═══ Input for this task ═══

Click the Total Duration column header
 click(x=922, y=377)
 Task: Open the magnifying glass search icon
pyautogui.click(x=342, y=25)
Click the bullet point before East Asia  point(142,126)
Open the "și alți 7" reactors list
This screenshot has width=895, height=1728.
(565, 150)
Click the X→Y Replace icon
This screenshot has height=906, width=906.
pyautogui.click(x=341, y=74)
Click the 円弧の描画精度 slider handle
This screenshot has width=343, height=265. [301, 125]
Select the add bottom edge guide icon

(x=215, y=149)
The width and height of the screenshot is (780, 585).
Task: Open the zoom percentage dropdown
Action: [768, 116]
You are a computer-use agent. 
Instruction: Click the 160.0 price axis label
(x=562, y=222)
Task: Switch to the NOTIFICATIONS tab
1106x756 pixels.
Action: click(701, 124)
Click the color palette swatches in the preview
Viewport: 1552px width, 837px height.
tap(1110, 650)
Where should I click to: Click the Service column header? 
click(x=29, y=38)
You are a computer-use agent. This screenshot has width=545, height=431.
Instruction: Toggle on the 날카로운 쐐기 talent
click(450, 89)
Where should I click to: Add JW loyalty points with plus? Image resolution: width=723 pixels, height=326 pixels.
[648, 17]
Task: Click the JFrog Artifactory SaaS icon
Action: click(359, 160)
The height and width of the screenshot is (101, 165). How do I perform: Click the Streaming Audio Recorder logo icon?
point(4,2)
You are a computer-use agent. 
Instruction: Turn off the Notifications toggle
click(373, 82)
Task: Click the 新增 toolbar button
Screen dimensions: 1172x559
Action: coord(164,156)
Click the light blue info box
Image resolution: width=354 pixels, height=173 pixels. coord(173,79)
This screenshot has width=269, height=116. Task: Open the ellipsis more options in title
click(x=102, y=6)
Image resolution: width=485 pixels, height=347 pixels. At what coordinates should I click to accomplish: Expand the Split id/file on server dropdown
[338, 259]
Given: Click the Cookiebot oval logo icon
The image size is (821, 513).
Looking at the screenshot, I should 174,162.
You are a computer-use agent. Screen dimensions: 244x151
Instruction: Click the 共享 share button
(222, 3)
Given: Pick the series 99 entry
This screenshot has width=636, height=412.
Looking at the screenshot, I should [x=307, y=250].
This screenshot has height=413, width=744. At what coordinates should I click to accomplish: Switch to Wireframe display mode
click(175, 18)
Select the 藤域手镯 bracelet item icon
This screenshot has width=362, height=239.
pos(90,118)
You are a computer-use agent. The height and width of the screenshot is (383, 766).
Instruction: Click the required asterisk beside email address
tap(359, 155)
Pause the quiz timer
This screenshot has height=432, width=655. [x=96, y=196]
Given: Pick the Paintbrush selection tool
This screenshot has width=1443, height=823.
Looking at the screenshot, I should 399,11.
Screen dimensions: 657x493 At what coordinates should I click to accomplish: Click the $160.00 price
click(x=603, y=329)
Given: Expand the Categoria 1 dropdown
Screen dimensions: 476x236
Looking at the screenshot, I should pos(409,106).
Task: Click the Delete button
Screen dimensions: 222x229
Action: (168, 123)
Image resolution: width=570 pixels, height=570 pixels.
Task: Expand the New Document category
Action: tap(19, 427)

═══

▸ **Exercise instructions**: Only the lines above starting at the line that holds "Given: Pick the series 99 entry" and ending at the line that holds "Task: Click the Delete button" are to be repeated, exactly and in full.

▸ **Response to this exercise**:
Given: Pick the series 99 entry
This screenshot has width=636, height=412.
Looking at the screenshot, I should [x=307, y=250].
This screenshot has height=413, width=744. At what coordinates should I click to accomplish: Switch to Wireframe display mode
click(175, 18)
Select the 藤域手镯 bracelet item icon
This screenshot has width=362, height=239.
pos(90,118)
You are a computer-use agent. The height and width of the screenshot is (383, 766).
Instruction: Click the required asterisk beside email address
tap(359, 155)
Pause the quiz timer
This screenshot has height=432, width=655. [x=96, y=196]
Given: Pick the Paintbrush selection tool
This screenshot has width=1443, height=823.
Looking at the screenshot, I should 399,11.
Screen dimensions: 657x493 At what coordinates should I click to accomplish: Click the $160.00 price
click(x=603, y=329)
Given: Expand the Categoria 1 dropdown
Screen dimensions: 476x236
Looking at the screenshot, I should pos(409,106).
Task: Click the Delete button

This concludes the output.